> [Your assignment]: Find the word "will" in the records below. List each line containing it.

(Pixel coordinate grounding data)
——
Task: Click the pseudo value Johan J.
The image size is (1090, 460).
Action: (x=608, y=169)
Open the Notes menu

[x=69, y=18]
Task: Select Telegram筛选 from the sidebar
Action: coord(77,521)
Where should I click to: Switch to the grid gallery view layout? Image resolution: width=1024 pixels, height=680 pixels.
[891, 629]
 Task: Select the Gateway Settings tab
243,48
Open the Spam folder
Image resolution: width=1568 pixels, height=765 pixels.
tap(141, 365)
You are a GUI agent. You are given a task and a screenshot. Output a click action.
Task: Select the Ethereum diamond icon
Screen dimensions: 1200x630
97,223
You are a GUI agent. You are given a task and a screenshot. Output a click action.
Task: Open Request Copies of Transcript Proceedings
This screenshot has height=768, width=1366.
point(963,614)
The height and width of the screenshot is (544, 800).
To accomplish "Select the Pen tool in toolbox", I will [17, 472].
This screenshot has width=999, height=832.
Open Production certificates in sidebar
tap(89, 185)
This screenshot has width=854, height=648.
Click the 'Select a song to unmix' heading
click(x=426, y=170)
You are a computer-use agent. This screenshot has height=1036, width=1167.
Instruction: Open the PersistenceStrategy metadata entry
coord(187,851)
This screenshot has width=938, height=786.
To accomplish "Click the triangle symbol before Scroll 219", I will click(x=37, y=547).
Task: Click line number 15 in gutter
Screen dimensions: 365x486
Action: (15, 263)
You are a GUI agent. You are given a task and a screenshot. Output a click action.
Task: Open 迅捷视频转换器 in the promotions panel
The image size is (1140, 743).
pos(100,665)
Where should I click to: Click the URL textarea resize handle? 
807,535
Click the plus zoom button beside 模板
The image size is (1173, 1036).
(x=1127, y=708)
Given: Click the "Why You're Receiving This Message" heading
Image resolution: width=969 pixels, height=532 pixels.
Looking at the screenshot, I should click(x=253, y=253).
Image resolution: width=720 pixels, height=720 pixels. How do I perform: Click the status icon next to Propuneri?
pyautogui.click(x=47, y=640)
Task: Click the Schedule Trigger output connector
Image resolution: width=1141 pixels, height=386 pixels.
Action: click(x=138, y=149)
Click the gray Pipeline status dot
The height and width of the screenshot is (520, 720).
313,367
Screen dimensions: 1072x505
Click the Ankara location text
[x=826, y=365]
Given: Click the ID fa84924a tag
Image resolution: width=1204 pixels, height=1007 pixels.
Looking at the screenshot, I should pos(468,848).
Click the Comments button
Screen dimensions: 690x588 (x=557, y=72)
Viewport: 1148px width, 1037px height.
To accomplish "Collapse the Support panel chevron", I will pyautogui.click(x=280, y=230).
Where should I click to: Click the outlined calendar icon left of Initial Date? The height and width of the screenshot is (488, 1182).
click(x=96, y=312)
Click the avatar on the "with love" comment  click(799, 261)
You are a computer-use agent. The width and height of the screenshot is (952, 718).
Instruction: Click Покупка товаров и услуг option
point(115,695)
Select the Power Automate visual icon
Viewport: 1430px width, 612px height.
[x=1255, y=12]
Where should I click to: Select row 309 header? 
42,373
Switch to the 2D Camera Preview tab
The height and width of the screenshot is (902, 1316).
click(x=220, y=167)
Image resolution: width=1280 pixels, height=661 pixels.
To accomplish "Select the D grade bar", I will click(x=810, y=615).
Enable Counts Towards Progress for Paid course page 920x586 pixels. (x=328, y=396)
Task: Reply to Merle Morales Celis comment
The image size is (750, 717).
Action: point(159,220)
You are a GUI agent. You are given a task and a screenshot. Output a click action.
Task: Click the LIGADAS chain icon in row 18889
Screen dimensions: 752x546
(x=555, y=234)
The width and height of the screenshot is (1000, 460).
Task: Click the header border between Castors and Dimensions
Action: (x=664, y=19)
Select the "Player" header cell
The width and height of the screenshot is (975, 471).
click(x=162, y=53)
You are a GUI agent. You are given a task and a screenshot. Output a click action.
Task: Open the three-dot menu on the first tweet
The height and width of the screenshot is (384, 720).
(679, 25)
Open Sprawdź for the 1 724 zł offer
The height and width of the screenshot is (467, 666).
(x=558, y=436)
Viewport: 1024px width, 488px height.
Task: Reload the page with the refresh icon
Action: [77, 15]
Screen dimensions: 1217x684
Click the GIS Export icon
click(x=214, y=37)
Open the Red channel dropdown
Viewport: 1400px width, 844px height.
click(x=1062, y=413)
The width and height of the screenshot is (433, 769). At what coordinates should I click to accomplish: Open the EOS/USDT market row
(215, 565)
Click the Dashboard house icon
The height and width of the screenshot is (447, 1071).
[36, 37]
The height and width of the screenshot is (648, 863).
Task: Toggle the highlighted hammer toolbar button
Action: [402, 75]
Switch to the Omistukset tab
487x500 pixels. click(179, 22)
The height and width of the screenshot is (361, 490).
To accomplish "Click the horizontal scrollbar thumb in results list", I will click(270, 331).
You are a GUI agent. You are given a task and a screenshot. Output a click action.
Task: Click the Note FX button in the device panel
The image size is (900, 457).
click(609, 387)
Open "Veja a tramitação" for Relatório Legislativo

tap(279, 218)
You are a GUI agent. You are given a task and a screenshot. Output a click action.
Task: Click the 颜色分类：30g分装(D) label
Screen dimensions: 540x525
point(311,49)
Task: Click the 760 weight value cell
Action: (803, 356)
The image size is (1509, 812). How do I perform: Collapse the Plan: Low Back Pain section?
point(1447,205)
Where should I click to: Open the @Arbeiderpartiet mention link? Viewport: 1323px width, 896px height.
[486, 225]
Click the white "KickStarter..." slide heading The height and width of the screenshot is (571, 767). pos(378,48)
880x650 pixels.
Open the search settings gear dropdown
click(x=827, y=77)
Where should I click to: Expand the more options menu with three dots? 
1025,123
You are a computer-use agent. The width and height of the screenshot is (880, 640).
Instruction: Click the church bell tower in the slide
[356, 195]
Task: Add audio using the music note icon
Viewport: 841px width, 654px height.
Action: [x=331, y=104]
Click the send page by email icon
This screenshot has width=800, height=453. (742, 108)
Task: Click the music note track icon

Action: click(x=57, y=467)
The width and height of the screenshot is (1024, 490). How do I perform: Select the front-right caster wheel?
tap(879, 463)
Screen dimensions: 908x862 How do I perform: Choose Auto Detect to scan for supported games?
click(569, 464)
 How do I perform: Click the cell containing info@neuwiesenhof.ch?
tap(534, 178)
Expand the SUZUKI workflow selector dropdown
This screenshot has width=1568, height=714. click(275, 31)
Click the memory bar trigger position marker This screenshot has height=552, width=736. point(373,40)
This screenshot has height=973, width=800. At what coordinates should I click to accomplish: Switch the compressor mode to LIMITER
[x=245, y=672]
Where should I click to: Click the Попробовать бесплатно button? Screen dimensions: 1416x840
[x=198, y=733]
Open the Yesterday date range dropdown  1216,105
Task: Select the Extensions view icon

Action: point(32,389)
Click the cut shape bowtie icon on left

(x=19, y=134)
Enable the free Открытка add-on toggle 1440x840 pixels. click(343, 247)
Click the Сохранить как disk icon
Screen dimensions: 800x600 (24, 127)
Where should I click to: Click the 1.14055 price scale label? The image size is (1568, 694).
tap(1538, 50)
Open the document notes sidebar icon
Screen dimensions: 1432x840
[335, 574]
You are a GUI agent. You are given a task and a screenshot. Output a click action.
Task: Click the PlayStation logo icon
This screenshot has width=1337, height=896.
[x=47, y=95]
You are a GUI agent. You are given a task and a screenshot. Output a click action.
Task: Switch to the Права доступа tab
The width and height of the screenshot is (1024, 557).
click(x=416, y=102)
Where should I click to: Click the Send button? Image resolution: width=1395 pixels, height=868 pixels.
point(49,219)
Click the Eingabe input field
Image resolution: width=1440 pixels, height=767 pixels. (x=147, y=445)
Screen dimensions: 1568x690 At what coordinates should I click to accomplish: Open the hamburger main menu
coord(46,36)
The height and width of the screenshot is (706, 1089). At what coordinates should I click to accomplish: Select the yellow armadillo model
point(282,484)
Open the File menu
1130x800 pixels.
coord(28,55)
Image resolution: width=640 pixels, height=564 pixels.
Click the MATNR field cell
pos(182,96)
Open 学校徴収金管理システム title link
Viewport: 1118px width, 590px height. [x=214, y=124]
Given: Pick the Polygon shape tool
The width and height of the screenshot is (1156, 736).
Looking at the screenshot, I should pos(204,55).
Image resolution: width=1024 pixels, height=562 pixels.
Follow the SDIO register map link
——
> [Exercise response]:
To accomplish "Select the Pen tool in toolbox", I will [17, 472].
To accomplish "Click the triangle symbol before Scroll 219", I will click(x=37, y=547).
To accomplish "Collapse the Support panel chevron", I will pyautogui.click(x=280, y=230).
To accomplish "Select the D grade bar", I will click(x=810, y=615).
To accomplish "Click the horizontal scrollbar thumb in results list", I will click(270, 331).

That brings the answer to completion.